The sheer volume of the Internal Revenue Code may imply that every hypothetical tax issue has been anticipated. Yet murky areas do arise. Fortunately, IRS personnel have opportunities to apply discretion in certain cases.

One example is the “First Time Penalty Abate.” The provision is actually a type of administrative waiver that has been around since 2001. Authority is found in Section 20 of the Internal Revenue Manual.

To be eligible, a taxpayer’s record generally must be free of any late income tax filings or payments within the past three tax years. In addition, a taxpayer’s record must be clean regarding penalty assessments. The rationale is to reward prior tax compliance and encourage similar good behavior in the future. Notably, a taxpayer in this instance could be an individual, a partnership or an S corporation.

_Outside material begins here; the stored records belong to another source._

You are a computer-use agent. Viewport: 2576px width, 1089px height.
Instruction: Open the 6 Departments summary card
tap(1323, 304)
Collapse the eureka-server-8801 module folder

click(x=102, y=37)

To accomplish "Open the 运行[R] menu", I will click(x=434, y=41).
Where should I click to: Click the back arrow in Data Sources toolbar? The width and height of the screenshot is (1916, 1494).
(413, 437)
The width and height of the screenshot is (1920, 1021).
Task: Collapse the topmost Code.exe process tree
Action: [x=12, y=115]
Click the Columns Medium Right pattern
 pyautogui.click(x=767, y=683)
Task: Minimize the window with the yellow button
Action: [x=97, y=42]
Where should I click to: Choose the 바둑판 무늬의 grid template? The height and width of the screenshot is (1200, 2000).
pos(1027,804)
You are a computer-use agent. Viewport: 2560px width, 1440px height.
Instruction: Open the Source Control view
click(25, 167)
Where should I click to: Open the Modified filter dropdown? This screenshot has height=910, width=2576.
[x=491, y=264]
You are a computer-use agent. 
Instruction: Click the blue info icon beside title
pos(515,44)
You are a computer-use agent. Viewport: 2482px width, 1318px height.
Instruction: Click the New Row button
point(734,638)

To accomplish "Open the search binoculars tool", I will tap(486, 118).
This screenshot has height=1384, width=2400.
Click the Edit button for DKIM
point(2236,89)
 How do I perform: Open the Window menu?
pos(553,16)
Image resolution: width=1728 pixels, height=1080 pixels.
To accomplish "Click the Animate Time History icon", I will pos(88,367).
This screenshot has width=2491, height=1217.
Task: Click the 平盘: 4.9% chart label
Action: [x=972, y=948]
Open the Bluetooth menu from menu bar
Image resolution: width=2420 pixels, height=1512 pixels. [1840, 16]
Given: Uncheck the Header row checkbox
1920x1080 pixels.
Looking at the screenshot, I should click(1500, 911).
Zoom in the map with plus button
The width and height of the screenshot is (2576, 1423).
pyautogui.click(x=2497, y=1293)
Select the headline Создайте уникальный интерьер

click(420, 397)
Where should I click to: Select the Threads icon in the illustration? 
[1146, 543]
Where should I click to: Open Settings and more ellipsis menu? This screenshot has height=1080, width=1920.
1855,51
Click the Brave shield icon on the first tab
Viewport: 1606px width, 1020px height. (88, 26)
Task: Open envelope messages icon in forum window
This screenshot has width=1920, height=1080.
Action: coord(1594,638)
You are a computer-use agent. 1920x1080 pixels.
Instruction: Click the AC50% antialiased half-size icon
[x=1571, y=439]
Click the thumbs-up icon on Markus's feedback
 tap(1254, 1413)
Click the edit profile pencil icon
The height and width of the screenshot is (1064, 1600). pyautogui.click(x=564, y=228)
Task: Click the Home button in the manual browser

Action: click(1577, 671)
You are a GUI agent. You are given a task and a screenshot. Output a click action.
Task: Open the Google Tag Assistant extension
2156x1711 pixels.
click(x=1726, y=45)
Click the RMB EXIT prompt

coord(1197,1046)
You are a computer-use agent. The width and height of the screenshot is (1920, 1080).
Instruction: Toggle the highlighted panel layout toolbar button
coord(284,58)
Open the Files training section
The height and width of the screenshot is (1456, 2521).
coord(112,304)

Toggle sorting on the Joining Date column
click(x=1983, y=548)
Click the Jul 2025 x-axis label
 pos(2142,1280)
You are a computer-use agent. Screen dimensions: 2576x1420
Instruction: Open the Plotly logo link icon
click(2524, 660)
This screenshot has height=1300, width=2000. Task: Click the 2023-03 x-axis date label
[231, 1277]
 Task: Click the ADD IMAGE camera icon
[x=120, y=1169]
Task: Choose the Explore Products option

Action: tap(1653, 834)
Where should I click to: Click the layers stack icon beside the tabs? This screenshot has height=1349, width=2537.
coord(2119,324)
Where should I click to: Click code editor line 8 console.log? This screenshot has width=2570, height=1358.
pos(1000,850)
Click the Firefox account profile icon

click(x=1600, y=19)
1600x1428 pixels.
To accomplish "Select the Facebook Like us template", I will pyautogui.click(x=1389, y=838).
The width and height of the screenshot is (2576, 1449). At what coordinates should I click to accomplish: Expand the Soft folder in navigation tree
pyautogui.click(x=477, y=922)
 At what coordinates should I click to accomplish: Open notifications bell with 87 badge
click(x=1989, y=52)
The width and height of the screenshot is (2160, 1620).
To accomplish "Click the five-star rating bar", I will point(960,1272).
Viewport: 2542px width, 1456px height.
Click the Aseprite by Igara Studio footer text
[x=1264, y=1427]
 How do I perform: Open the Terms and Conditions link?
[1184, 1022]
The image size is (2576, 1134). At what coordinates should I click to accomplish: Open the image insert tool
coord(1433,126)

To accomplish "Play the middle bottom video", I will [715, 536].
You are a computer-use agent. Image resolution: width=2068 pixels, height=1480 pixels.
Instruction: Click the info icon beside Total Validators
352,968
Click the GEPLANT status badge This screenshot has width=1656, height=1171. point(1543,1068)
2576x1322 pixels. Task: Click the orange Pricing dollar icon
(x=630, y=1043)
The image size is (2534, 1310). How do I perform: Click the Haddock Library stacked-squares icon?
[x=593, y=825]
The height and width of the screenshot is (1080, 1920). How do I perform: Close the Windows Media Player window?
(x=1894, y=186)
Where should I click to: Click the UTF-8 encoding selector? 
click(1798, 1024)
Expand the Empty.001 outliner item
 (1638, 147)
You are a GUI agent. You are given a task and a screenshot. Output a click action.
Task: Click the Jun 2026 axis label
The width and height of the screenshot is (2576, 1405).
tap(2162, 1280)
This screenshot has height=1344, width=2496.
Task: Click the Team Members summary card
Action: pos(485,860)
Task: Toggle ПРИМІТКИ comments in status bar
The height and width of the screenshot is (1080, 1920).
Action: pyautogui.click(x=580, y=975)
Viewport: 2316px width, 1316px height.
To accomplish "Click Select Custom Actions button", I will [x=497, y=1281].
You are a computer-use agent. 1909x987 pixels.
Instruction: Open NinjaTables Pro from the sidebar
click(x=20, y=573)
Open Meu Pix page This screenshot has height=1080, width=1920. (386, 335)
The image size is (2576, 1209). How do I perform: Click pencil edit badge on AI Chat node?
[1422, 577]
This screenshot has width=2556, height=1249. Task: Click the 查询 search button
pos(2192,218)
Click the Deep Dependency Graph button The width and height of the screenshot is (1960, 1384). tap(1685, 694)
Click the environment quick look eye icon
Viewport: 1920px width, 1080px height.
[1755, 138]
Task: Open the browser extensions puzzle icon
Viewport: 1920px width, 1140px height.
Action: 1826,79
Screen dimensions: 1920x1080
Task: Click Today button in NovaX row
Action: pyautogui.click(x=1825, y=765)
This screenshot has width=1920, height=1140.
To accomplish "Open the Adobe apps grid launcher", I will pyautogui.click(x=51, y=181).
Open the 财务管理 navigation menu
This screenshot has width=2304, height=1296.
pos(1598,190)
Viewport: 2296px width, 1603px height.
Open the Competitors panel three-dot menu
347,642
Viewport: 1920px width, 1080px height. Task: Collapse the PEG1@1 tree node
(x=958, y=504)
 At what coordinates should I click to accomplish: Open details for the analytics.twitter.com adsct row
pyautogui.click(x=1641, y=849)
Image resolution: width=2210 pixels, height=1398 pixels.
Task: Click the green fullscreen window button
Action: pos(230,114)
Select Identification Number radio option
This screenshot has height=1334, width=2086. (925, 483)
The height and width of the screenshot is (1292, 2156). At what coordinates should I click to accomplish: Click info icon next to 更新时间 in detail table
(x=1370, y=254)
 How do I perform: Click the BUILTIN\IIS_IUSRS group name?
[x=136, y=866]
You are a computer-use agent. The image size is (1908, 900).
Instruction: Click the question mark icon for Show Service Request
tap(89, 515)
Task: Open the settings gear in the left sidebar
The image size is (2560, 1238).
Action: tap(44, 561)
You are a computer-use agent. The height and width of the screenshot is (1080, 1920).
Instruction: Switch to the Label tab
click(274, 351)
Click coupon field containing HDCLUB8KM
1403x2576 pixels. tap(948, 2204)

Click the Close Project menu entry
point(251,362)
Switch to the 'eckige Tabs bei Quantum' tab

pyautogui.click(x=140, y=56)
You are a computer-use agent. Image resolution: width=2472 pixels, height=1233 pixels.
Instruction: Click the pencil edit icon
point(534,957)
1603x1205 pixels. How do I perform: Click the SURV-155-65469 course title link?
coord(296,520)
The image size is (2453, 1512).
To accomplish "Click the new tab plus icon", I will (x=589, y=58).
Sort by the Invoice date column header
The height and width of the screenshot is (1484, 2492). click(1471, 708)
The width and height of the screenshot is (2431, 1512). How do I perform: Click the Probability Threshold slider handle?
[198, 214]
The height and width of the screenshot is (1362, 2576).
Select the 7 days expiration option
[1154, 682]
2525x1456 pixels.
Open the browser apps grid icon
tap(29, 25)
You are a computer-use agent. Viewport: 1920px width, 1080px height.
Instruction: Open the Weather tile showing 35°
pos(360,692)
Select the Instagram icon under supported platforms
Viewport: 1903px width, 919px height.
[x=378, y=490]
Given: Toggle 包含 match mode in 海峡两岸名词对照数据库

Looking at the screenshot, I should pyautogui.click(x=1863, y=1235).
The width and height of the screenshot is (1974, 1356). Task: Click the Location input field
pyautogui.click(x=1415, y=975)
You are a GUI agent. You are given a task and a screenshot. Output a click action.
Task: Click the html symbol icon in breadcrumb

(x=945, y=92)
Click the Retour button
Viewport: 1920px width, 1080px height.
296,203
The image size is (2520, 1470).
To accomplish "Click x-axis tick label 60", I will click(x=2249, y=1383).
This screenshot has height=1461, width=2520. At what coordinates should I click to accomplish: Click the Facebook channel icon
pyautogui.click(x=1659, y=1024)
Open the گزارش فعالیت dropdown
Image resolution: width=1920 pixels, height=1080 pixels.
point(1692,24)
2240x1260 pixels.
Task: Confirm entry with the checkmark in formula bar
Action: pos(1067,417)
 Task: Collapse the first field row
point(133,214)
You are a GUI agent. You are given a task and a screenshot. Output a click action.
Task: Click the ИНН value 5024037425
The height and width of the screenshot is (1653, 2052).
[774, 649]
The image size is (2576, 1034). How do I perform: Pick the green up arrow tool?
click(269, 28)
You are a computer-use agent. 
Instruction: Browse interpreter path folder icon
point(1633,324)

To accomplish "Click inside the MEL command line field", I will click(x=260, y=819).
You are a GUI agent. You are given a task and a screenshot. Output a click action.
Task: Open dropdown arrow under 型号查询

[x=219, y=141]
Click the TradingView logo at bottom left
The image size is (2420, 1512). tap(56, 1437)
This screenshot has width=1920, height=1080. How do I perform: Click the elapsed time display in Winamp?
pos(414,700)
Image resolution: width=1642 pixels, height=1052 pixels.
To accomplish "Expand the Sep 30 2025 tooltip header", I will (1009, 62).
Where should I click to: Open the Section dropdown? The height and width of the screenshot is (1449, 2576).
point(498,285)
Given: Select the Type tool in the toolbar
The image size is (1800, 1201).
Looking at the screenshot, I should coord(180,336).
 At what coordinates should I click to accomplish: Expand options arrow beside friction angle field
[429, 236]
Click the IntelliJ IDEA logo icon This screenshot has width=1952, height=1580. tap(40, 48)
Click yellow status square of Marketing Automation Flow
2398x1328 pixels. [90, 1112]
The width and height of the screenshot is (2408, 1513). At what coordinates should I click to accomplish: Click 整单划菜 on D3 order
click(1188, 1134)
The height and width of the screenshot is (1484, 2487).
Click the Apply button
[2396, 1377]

Are there any gray areas? Of course. For starters, the provision is discretionary, not automatic. A taxpayer generally must specifically request its application. In fact, an observation by the Treasury Inspector General for Tax Administration concluded that around 1.45 million taxpayers subject to U.S. income tax might have qualified for the provision in 2012, had they known about it. That amounted to around $181 million in penalties that might have been waived.

In addition, certain denial situations may warrant a second look, such as a penalty within the last three years that was later removed. The moral of this story is that a taxpayer can often benefit from a consultation with a law firm that focuses on tax law, even in unexpected ways.